M&T / Sur le segment du Mice, avez-vous ou allez-vous lancer des campagnes de promotion sur les principaux marchés émetteurs ? Avec quels messages ?
Outre la participation à des salons tels IMEX Frankfurt où nous serons exposants en mai prochain aux côtés de l’Office du Tourisme et des Congrès de Paris, et IMEX America, nous continuons à communiquer auprès des entreprises grâce à une newsletter qui permet de soutenir cet éco-système. De plus, nous sommes entrain de travailler sur l’accroche dédiée au Mice, sachant que notre accroche commune loisirs et affaires sur la destination qui s’appelle ParisYours a été déclinée en ParisOpen et en ParisBusiness pour ce segment affaires.
M&T / La clientèle corporate et Mice a largement fait défaut en 2021. Vous attendez-vous à un réel rebond en 2022 ?
Nous l’espérons. Logiquement, 2022 sera meilleure que les deux années précédentes, mais ce sera plus long et plus compliqué que pour le secteur des loisirs. Quand retrouverons-nous des chiffres équivalents à ceux de 2019 ? Bien malin qui pourrait le dire ! Mais nous allons tout mettre en œuvre pour aider ce secteur qui génère la moitié des retombées économiques de la région.

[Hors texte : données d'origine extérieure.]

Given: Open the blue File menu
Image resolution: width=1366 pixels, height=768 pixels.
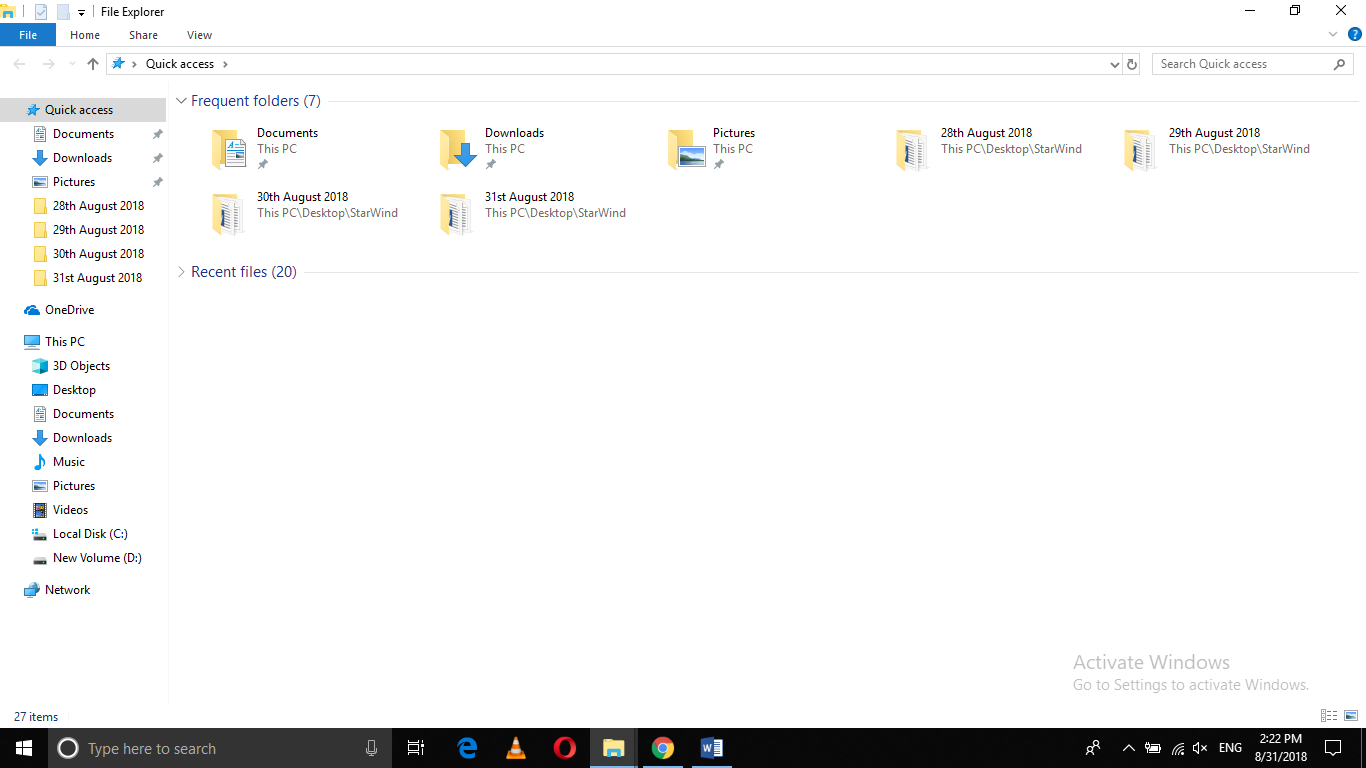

M&T / 2024 et les jeux Olympiques, c’est demain. Comment anticipez-vous ce rendez-vous ? En quoi ces Jeux sont-ils importants pour le tourisme francilien ?
Les Jeux Olympiques et Paralympiques de 2024 sont très importants pour la visibilité de la destination. En termes de tourisme, nous comptons aussi beaucoup sur France 2023 – la Coupe du Monde de Rugby – qui dure un mois et demi contre 15 jours pour les jeux Olympiques et qui va attirer de nombreux touristes en provenance de zones lointaines, l’Australie, la Nouvelle Zélande et le Japon notamment. Lesquels vont séjourner à minima six à sept semaines et qui vont visiter notre destination, mais également les autres régions.
M&T / Qu’est-ce que vous avez envie de dire aux organisateurs de congrès, de séminaires ou d’incentives pour les convaincre de revenir à Paris ?
J’ai envie de leur dire que nous restons la première place de marché européenne pour le tourisme d’affaires, que l’infrastructure est là, que les acteurs de l’évènementiel sont opérationnels, que la destination est safe et qu’aujourd’hui nous avons amélioré l’expérience clients. Comme nous le disons depuis l’été dernier : ParisOpen ! Le Mice est plus qu’une priorité, je l’ai dit, il représente la moitié des retombées économiques de la région, mais c’est le segment qui va être le plus long à retrouver les volumes d’affaires que nous avons connus avant le covid.